Ogni episodio di questa storia è un thriller, una sfida, un duello con avversari prestigiosi, Hans Hinterseer, Bernard Russi, Heini Hemmi, Kaiser Franz Klammer, autore di una sfida leggendaria al centesimo di secondo sulla temibile Streif di Kitzbuhel, dove Thoeni incide un’altra pagina della sua leggenda, ma soprattutto lui, il ricciolino dagli occhi di ghiaccio, lo slalomista più vincente di tutti i tempi, Sua Maestà Ingemar Stenmark
Non poteva che essere lui l’autore, assieme a Thoeni, della sfida del secolo, l’Italia-Germania 4-3 dello sci azzurro, l’Ok Corral dello slalom parallelo del Ronc a Ortisei, dove alle 12.30 del 23 marzo i due scrivono il leggendario finale della Coppa del mondo 1975 davanti a 40.000 persone assiepate ai bordi della pista e arrampicate fin sulla cima dei larici.
Oggi Ingo è un atletico signore, che non ha mai smesso di fare sport, che torna spesso in Italia e che con gli anni, così come l’amico-nemico Gustavo, si è assuefatto alle telecamere e come un attore consumato sa ben trasmettere a tutti noi, attraverso le immagini del film prodotto da Fandango un po’ del pathos e dell’adrenalina che hanno contraddistinto quella la sfida infinita.
Come in tutte le belle favole anche sulla Valanga azzurra nel finire del decennio sono destinati a scorrere i titoli di coda. È un finale tragico quello che ci priva dell’enorme talento del giovane Leonardo David, più che una promessa della grande scuola italiana. Il terribile incidente sulle nevi di Lake Placid il 3 marzo 1979 con la caduta in discesa libera e un conseguente stato vegetativo ci toglierà un talento cristallino, il primo a riconoscerlo e a incoronarlo fu proprio Ingo, e chiuderà il sipario su un sogno, quello che la Valanga Azzurra potesse autoalimentarsi producendo campioni in eterno.

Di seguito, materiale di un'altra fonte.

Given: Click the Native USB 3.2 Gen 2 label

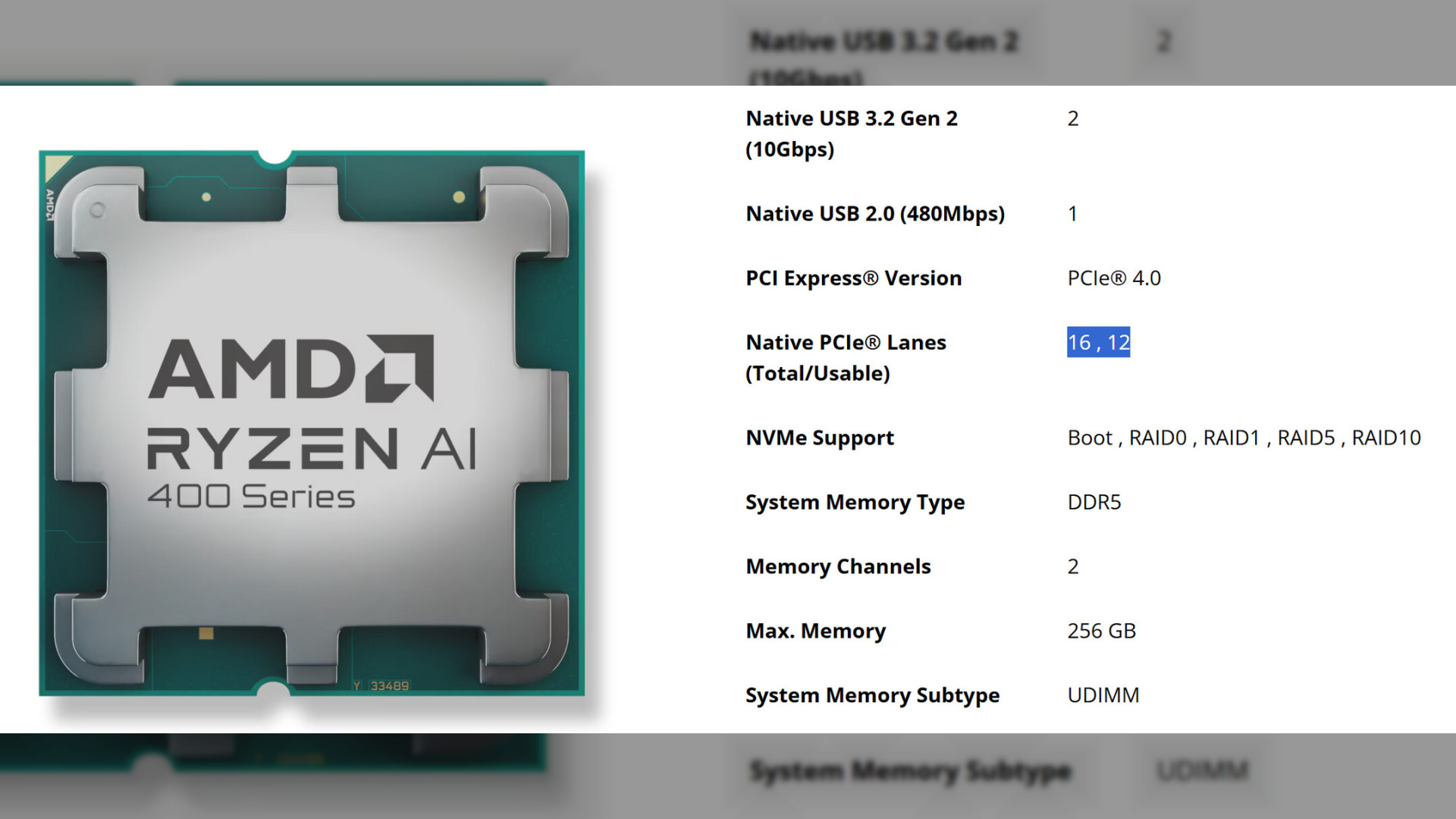Looking at the screenshot, I should pyautogui.click(x=852, y=118).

Dovremo attendere qualche anno perché il testimone dei ragazzi imbattibili passi a un altro giovane che ne sarà il degno erede, un fenomenale atleta nato in pianura, di nome Alberto Tomba.
Alberto, anche lui presente nel docufilm, porterà di nuovo il tricolore a svettare sui podi di tutto il mondo regalandoci una nuova favola, rimanendo sempre fedele all’idea che senza Valanga azzurra, senza Gustavo Thoeni che ne diverrà mentore, allenatore e soprattutto amico, non ci sarebbe stato il “fenomeno Tomba”.
Il docufilm, prodotto da Fandango, sarà presentato in anteprima il 18 ottobre alle 16.30 nell’ambito della Festa del Cinema di Roma, presso l’Auditorium Parco della Musica, Sala Sinopoli, con ingresso aperto al pubblico.
Il 21 ottobre è prevista l’uscita per quattro giorni in molte sale italiane e successivamente, tra Natale e Capodanno, in data ancora da definirsi, sarà programmato da Rai3.